[BEGIN Supplied data]
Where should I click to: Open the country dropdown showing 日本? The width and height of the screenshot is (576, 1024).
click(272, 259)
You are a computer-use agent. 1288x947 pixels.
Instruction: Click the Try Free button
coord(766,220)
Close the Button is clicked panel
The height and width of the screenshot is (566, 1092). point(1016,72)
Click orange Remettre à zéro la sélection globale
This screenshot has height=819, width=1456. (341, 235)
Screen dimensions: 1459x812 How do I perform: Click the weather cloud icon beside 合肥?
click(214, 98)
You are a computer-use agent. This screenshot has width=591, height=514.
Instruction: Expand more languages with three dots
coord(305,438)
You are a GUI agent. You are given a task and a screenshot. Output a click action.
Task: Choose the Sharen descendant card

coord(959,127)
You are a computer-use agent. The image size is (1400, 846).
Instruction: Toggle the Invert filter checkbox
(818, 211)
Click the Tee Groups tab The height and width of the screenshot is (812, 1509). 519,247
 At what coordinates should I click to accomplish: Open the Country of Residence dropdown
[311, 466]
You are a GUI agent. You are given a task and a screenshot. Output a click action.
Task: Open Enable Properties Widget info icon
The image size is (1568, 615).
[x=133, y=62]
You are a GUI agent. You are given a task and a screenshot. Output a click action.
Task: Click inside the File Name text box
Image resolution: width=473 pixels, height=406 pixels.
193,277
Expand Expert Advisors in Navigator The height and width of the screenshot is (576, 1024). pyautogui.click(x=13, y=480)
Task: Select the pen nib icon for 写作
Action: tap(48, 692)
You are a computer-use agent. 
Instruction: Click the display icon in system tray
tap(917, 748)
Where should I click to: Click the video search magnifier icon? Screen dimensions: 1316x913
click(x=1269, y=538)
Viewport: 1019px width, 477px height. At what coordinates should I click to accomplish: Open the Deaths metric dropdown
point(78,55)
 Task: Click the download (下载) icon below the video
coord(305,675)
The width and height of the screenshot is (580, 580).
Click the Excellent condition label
[END Supplied data]
* _Stated goal_: Reproduce every record above verbatim, keeping each line unchanged.

* _Problem solution_:
Where should I click to: Open the country dropdown showing 日本? The width and height of the screenshot is (576, 1024).
click(272, 259)
You are a computer-use agent. 1288x947 pixels.
Instruction: Click the Try Free button
coord(766,220)
Close the Button is clicked panel
The height and width of the screenshot is (566, 1092). point(1016,72)
Click orange Remettre à zéro la sélection globale
This screenshot has height=819, width=1456. (341, 235)
Screen dimensions: 1459x812 How do I perform: Click the weather cloud icon beside 合肥?
click(214, 98)
You are a computer-use agent. This screenshot has width=591, height=514.
Instruction: Expand more languages with three dots
coord(305,438)
You are a GUI agent. You are given a task and a screenshot. Output a click action.
Task: Choose the Sharen descendant card

coord(959,127)
You are a computer-use agent. The image size is (1400, 846).
Instruction: Toggle the Invert filter checkbox
(818, 211)
Click the Tee Groups tab The height and width of the screenshot is (812, 1509). 519,247
 At what coordinates should I click to accomplish: Open the Country of Residence dropdown
[311, 466]
You are a GUI agent. You are given a task and a screenshot. Output a click action.
Task: Open Enable Properties Widget info icon
The image size is (1568, 615).
[x=133, y=62]
You are a GUI agent. You are given a task and a screenshot. Output a click action.
Task: Click inside the File Name text box
Image resolution: width=473 pixels, height=406 pixels.
193,277
Expand Expert Advisors in Navigator The height and width of the screenshot is (576, 1024). pyautogui.click(x=13, y=480)
Task: Select the pen nib icon for 写作
Action: tap(48, 692)
You are a computer-use agent. 
Instruction: Click the display icon in system tray
tap(917, 748)
Where should I click to: Click the video search magnifier icon? Screen dimensions: 1316x913
click(x=1269, y=538)
Viewport: 1019px width, 477px height. At what coordinates should I click to accomplish: Open the Deaths metric dropdown
point(78,55)
 Task: Click the download (下载) icon below the video
coord(305,675)
The width and height of the screenshot is (580, 580).
Click the Excellent condition label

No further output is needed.